** Records for processing follows **

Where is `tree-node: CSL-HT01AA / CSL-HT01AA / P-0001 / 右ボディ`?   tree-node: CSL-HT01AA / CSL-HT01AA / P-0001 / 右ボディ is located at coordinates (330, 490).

** End of Records for processing **
** Records for processing follows **

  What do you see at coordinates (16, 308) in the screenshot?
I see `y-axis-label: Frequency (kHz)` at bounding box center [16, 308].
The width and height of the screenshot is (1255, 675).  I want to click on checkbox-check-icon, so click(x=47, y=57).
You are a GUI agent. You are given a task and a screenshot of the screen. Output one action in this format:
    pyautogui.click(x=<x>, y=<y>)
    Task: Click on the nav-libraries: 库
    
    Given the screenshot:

** End of Records for processing **

> Exercise instructions:
Please count the lines of the items above that contain the string "screenshot", treating case as significant, and give only the number.

> Task result:
4